### SHORT EXERCISE 1
In the records, copy out the lines from the line containing "Where should I click to: Collapse" through the end of the records, both ends included.
---------- SELECTED TEXT ----------
As we link these two holidays ritually, we link them thematically. The joining of Passover and Shavuot reminds us that leaving Egypt is just the beginning of the journey. While it marks the liberation from Egyptian slavery, linking it to Shavuot reminds us that the ancient Israelites weren’t completely free until they received the Torah and formed the covenant with God. In other words, a people weren’t truly free until they had a new society, a new system of governance, a new organizing structure that would guarantee their freedoms and form the basis for the community moving forward.

Thus the Omer marks the in-between time of leaving one reality and entering another, which can be a time of uncertainty and precariousness. The idea of the plague, then, has resonance: a story of an epidemic is also a story of uncertainty and precariousness. When we “mourn,” we are not necessarily mourning loss, but acknowledging the lack of control and fragility that comes with life.
---------- RAW DATA ----------
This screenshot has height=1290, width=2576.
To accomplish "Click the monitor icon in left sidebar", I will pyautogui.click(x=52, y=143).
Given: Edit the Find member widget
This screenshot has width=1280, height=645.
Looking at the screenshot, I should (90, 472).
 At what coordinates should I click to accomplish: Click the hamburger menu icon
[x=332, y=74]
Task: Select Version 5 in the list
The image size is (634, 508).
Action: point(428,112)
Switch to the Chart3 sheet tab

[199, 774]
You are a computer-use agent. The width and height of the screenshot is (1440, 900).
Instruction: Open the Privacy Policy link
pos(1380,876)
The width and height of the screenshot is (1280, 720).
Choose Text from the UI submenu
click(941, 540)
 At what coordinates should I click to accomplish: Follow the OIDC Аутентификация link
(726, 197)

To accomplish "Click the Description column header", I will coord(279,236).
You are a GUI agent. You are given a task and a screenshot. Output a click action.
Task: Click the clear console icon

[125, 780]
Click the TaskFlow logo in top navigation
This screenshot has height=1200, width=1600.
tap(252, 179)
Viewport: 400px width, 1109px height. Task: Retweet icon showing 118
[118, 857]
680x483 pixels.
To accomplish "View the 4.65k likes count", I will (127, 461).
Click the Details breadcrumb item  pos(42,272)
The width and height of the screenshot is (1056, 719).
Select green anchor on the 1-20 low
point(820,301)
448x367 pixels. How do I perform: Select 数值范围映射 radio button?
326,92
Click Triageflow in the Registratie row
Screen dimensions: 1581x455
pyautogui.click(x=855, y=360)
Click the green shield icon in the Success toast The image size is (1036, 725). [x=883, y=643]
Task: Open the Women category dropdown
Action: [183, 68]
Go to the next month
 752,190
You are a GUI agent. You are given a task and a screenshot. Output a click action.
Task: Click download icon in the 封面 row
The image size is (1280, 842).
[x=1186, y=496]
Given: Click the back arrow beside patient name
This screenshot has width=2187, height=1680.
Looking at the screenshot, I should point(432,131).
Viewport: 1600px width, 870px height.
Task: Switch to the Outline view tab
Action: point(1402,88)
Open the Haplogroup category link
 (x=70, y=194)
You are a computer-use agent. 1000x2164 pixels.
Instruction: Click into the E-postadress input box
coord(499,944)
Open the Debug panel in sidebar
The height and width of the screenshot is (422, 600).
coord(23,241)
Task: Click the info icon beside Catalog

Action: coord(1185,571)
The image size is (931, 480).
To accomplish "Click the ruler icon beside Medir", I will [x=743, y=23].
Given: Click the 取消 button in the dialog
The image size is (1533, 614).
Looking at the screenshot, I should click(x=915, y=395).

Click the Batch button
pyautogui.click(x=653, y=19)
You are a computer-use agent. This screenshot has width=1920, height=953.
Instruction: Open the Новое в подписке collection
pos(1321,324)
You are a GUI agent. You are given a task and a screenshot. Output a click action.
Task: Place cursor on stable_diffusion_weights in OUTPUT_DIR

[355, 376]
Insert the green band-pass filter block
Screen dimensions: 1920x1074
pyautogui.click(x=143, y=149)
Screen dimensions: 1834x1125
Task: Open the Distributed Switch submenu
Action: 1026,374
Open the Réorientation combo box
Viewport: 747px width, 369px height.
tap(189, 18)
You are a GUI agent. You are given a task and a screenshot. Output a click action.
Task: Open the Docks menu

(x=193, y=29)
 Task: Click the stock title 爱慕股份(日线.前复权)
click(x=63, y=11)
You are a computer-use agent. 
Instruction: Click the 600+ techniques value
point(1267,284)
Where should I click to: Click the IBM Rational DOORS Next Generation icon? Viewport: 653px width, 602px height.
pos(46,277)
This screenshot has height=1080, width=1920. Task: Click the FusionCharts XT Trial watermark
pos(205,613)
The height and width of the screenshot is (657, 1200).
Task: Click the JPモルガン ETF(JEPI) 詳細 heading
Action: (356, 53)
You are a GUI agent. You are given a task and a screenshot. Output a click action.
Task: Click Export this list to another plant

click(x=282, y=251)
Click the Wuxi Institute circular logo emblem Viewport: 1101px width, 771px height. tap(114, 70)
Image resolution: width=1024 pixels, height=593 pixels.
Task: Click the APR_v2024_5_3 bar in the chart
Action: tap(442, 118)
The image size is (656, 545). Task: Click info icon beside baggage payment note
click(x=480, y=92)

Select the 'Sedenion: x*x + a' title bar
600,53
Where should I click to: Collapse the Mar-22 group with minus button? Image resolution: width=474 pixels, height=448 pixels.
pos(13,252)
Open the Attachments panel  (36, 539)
----------
### SHORT EXERCISE 2
Condense the paragraph of the passage on the Omer that begins "As we link these two holidays" into a shorter version that keeps its main facts.

### RESPONSE 1
Where should I click to: Collapse the Mar-22 group with minus button? Image resolution: width=474 pixels, height=448 pixels.
pos(13,252)
Open the Attachments panel  (36, 539)

### RESPONSE 2
Linking Passover and Shavuot ritually also links them thematically: leaving Egypt was only the start of the journey. The ancient Israelites were not fully free until they received the Torah and formed the covenant with God. A people is not truly free until it has a new society, system of governance and organizing structure to guarantee its freedoms and ground its future.